Ketiga: Rasulullahﷺ selalu berpuasa ‘Asyura sejak sebelum diangkat menjadi Rasul sampai meninggal. Beliau tidak pernah meninggalkannya. Bahkan memerintahkan umat Islam berpuasa. Dalilnya hadits yang diriwayatkan oleh Aisyah ra. ia berkata: Hari ‘Asyura merupakan hari puasa orang-orang kaum Quraisy pada masa jahiliah. Rasulullahﷺ berpuasa ‘Asyura. Ketika beliau mendatangi Madinah, beliau berpuasa ‘Asyura dan memerintahkan orang-orang untuk berpuasa ‘Asyura. Ketika diwajibkan puasa Ramadhan beliau bersabda: “Barangsiapa yang ingin berpuasa ‘Asyura maka silakan berpuasa. Dan barangsiapa yang tidak berpuasa maka silakan tidak berpuasa.” (Muttafaq ‘Alaih).

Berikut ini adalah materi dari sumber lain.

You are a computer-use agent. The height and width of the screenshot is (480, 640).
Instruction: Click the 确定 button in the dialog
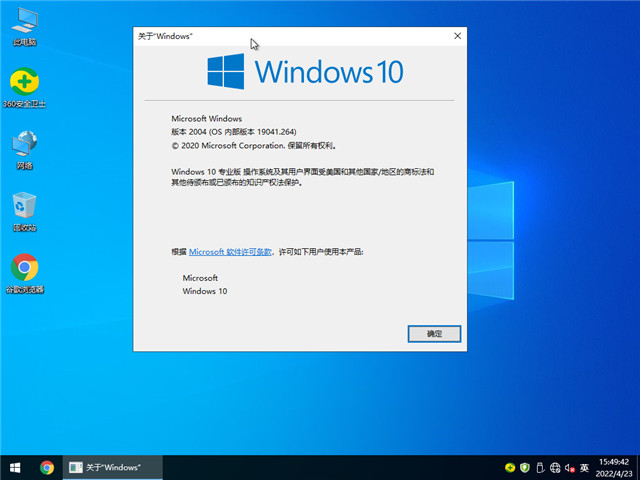(x=434, y=333)

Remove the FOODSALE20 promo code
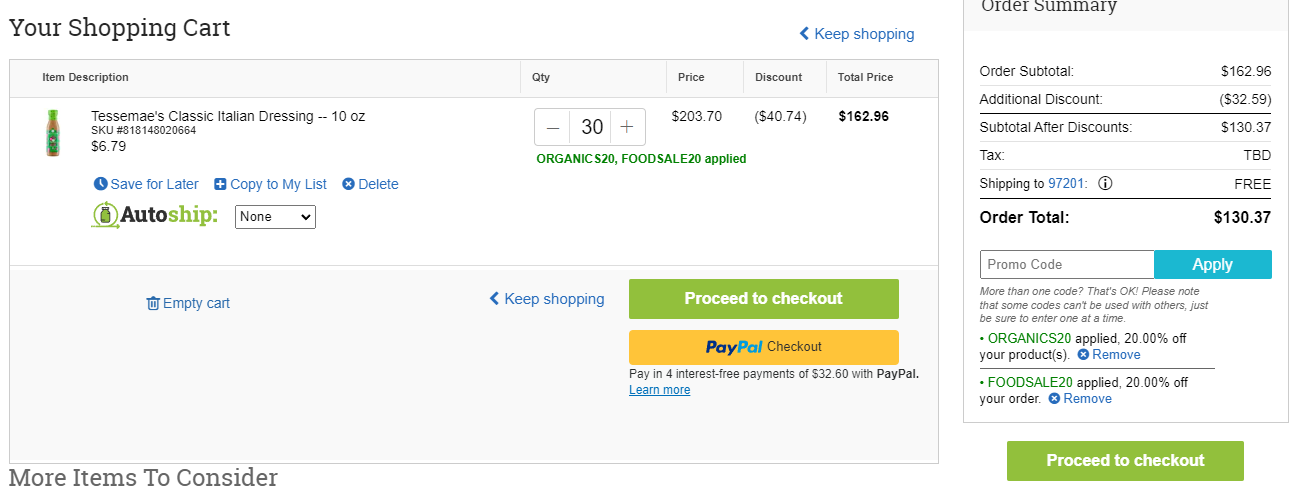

Puasa ‘Asyura merupakan hari yang agung di mana pada hari itu Nabi Musa berpuasa sebagai rasa syukur atas nikmat Allah swt yang telah menyelamatkannya dan kaum dari fir’aun. Maka Rasulullah ﷺ mengikuti Nabi Musa dalam berpuasa ‘Asyura dan mengatakan lebih berhak mengikutinya daripada orang-orang Yahudi dan Nasrani karena ada persamaan syariat Nabiﷺ dengan syariat Nabi Musa dalam tauhid dan Ushuluddin serta beriman kepada Nabi Musa. Adapun Yahudi dan Nasrani tidak demikian. Namun, untuk membedakan dengan orang-orang Yahudi dan Nasrani, Rasulullahﷺ berniat berpuasa Tasu’a bersama dengan ‘Asyura pada tahun depannya, meskipun beliau tidak dapat melakukannya karena telah wafat terlebih dahulu.*

Penulis adalah dosen Fiqh dan Ushul Fiqh UIN Ar-Raniry Banda Aceh, Doktor Fiqh dan Ushul Fiqh, International Islamic University Malaysia (IIUM).